### Records supplied
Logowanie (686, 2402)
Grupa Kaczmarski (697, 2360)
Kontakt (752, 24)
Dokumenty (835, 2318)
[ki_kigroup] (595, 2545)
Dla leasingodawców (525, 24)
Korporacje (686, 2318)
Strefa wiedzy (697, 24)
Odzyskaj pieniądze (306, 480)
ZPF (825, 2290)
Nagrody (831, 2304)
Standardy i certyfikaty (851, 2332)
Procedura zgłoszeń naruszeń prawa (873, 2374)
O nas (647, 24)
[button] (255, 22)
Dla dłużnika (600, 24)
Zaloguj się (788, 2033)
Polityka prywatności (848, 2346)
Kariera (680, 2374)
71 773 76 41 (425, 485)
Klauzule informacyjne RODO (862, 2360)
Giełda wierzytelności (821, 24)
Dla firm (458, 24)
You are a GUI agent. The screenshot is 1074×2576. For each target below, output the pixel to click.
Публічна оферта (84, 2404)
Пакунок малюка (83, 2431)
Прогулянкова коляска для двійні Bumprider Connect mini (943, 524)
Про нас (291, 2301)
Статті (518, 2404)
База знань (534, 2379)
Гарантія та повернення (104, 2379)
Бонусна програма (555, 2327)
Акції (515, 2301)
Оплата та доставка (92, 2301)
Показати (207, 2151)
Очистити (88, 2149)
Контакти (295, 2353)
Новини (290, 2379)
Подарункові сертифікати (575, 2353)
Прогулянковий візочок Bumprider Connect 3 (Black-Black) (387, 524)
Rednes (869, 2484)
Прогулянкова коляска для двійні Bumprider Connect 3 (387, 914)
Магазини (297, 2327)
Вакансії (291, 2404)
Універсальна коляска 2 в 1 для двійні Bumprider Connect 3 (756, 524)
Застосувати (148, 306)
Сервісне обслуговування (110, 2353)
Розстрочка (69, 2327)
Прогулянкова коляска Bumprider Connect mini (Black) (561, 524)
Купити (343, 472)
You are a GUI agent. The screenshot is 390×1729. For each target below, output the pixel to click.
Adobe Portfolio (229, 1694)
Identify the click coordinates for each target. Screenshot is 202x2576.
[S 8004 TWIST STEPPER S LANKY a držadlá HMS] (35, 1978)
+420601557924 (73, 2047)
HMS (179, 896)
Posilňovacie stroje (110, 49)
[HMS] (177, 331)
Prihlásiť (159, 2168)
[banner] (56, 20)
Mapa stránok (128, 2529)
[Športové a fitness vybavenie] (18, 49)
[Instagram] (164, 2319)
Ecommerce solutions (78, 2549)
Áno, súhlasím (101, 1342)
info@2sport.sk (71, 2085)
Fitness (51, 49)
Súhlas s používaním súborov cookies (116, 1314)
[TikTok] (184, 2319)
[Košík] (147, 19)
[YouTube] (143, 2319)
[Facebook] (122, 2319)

### Task statement
Take the lines from the first line of the records through the line holding "Оплата та доставка (92, 2301)", both included, and please reproduce them exactly with nothing added.

### Response
Logowanie (686, 2402)
Grupa Kaczmarski (697, 2360)
Kontakt (752, 24)
Dokumenty (835, 2318)
[ki_kigroup] (595, 2545)
Dla leasingodawców (525, 24)
Korporacje (686, 2318)
Strefa wiedzy (697, 24)
Odzyskaj pieniądze (306, 480)
ZPF (825, 2290)
Nagrody (831, 2304)
Standardy i certyfikaty (851, 2332)
Procedura zgłoszeń naruszeń prawa (873, 2374)
O nas (647, 24)
[button] (255, 22)
Dla dłużnika (600, 24)
Zaloguj się (788, 2033)
Polityka prywatności (848, 2346)
Kariera (680, 2374)
71 773 76 41 (425, 485)
Klauzule informacyjne RODO (862, 2360)
Giełda wierzytelności (821, 24)
Dla firm (458, 24)
You are a GUI agent. The screenshot is 1074×2576. For each target below, output the pixel to click.
Публічна оферта (84, 2404)
Пакунок малюка (83, 2431)
Прогулянкова коляска для двійні Bumprider Connect mini (943, 524)
Про нас (291, 2301)
Статті (518, 2404)
База знань (534, 2379)
Гарантія та повернення (104, 2379)
Бонусна програма (555, 2327)
Акції (515, 2301)
Оплата та доставка (92, 2301)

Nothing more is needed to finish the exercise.